Required action A: According to the spinal x-ray article, in what position should proper x-rays be done?
Required action B: List each x-ray view that the spinal x-ray article names.
Required action C: Reproduce the spinal x-ray article word for word, from "What Role do" up to and including "tool in diagnosing spinal conditions?".

Excerpted passage:
____________

What Role do X-rays Play in Diagnosing Spinal Conditions?
I have been working in the field of spine as a certified physician assistant for over the past decade and have reviewed countless numbers of x-rays of the spine. There is not a day that goes by that I don’t view multiple x-rays on every patient, and often find myself explaining the importance of x-rays to my patients. So what’s the deal? Why are orthopedists so focused on the x-rays? The answers are simple! Here’s what you need to know:
Why are x-rays an important tool in diagnosing spinal conditions?
The proper x-rays are absolutely essential in diagnosing spine disorders and developing the proper treatments for those disorders. As part of routine imaging, proper x-rays should be done in the standing position. There are several different views available, include front-to-back, side, bending forwards and backwards, among others. Each view shows something different and your physician will determine which views are best in your particular case. The technique performed during the filming process is quite precise with many nuances, and therefore best done by a radiology technician specifically trained in taking spine x-rays.

____________

Given information:

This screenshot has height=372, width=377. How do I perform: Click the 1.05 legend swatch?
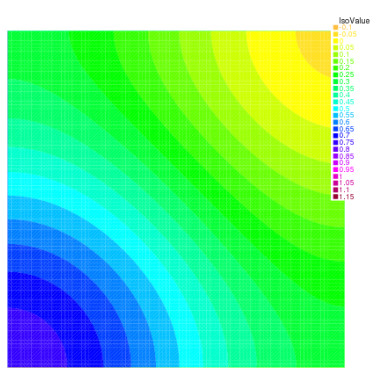(x=335, y=183)
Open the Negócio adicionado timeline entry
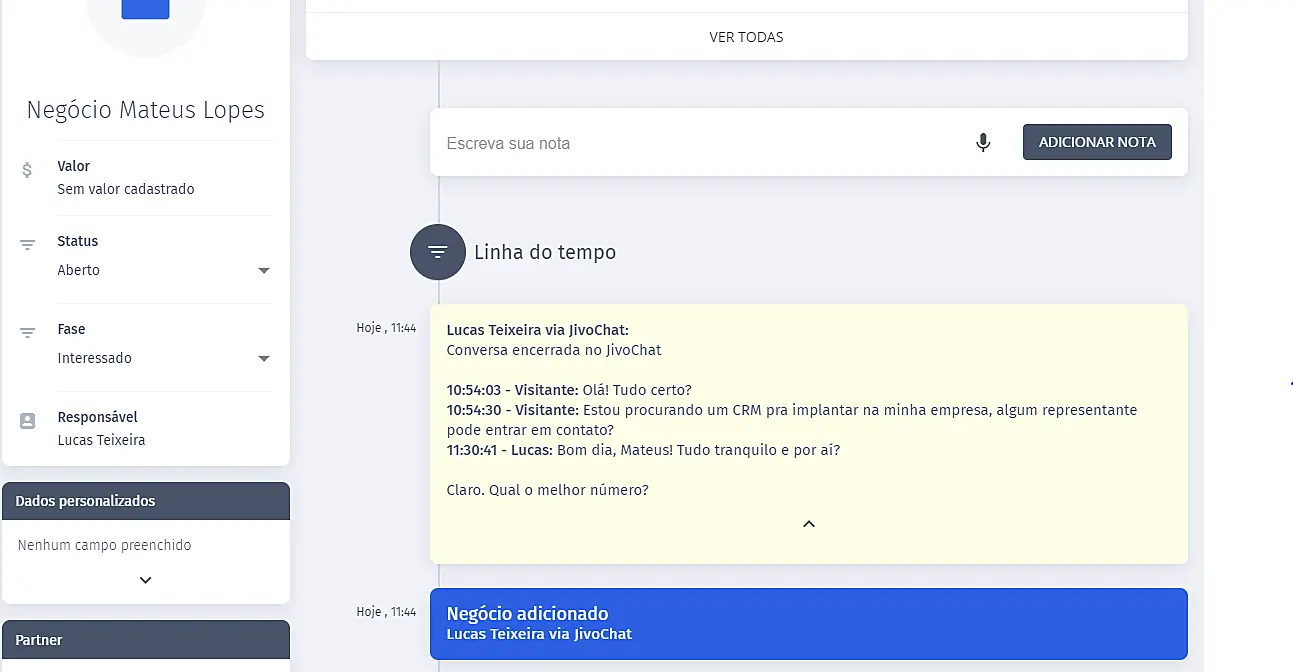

____________

Response area A: In the standing position.

Response area B: Front-to-back, side, bending forwards, bending backwards

Response area C:
What Role do X-rays Play in Diagnosing Spinal Conditions?
I have been working in the field of spine as a certified physician assistant for over the past decade and have reviewed countless numbers of x-rays of the spine. There is not a day that goes by that I don’t view multiple x-rays on every patient, and often find myself explaining the importance of x-rays to my patients. So what’s the deal? Why are orthopedists so focused on the x-rays? The answers are simple! Here’s what you need to know:
Why are x-rays an important tool in diagnosing spinal conditions?